Ela começou o curso dos sonhos em fevereiro de 2017. Faz todo dia a ginástica de estudar, trabalhar, ser dona de casa e mãe de três filhos de 13, 9 e 8 anos.

“O curso EAD foi a minha única opção, por questão de valor e tempo. Não tenho condições de pagar a mensalidade do curso presencial e nem de arcar com passagem. Com família, é complicado ficar fora de casa por muito tempo. Mas conciliar tudo é um verdadeiro malabarismo. Estudo em casa à noite e tenho aulas presenciais aos sábados. Eu me considero muito disciplinada. Tenho conseguido adquirir os conhecimentos necessários de maneira qualitativa. Porém, às vezes, é irritante não ter um tutor ou professor para atender sua demanda no momento. E é aí que entra a questão do computador, pois uma dúvida que você tem leva até 48 horas para ser sanada. Então, requer paciência também. Na atual conjuntura, prefiro a EAD, porque consegui me adequar. Terei mais tempo com minha família, pois, mesmo estudando em casa, estou presente numa eventual emergência. Pretendo terminar a graduação em dezembro de 2020 e já iniciar, no mesmo formato, uma pós em tutoria e gestão escolar em fevereiro do ano seguinte. Para uma mulher parda e pobre como eu, a educação é a única saída pra almejar uma vida melhor.”

Aplicação
Darcy Campos Maciel, de 58 anos, 8º período de ciências econômicas da Faculdade Arnaldo.

Ele sempre trabalhou com contabilidade. Está quase se aposentando e quase se formando ao mesmo tempo. Pai de cinco filhos, dos quais quatro já formados e um prestes a entrar no curso superior, decidiu cursar EAD para futuramente abrir o próprio negócio.
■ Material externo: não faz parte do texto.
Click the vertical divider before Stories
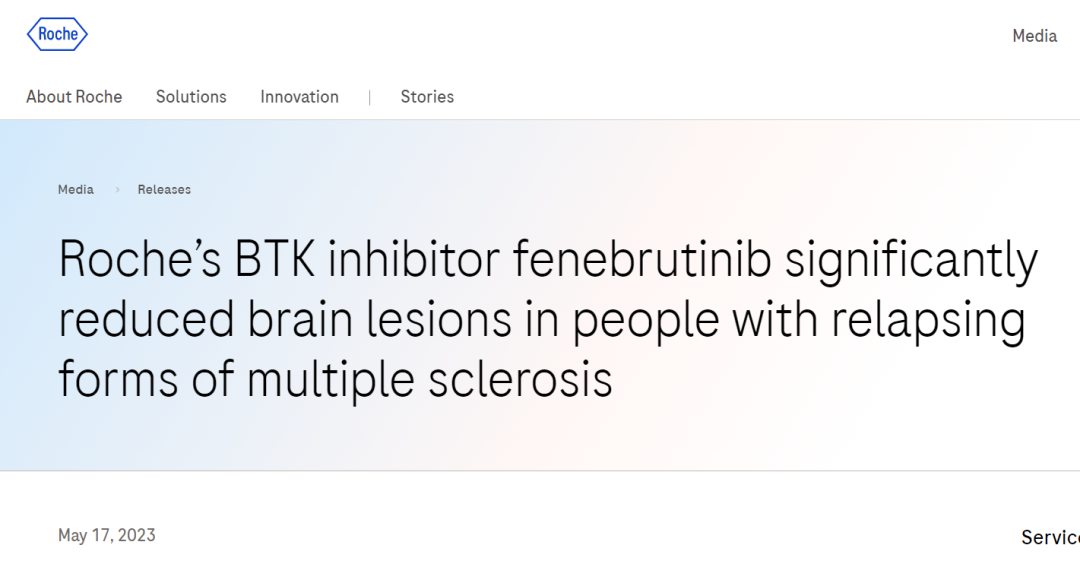This screenshot has height=564, width=1080. (370, 97)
“Eu precisava de mais conhecimento para desenvolver o que o mercado exige. Vinha trabalhando em escritório para conseguir fazer curso superior, primeiro pelo fator financeiro e também por ser arrimo de família. Fiz ciências da religião, sou bacharel em teologia, mas precisava fazer economia ou contabilidade. Economia era mais completo para a minha atividade. Faço análises, balancete, mas aprendi tudo na prática. Com o curso de economia, passei a entender o porquê de cada documento e sua importância. Antes, apenas classificava, sem saber o motivo. O sucesso do curso a distância é a disciplina. Tem que abrir mão de ver televisão, da internet e outros atrativos para se aplicar aos estudos. Reparei que essa modalidade de ensino exige muita pesquisa, muito mais do que a aula presencial. É sabe ou não sabe. Não tem professor em sala para te dar dois pontinhos e um empurrãozinho. Se perder média, perdeu mesmo. É gratificante o curso. E eu não podia ficar para trás. Tive que entrar também para ajudar meus filhos e incentivá-los.”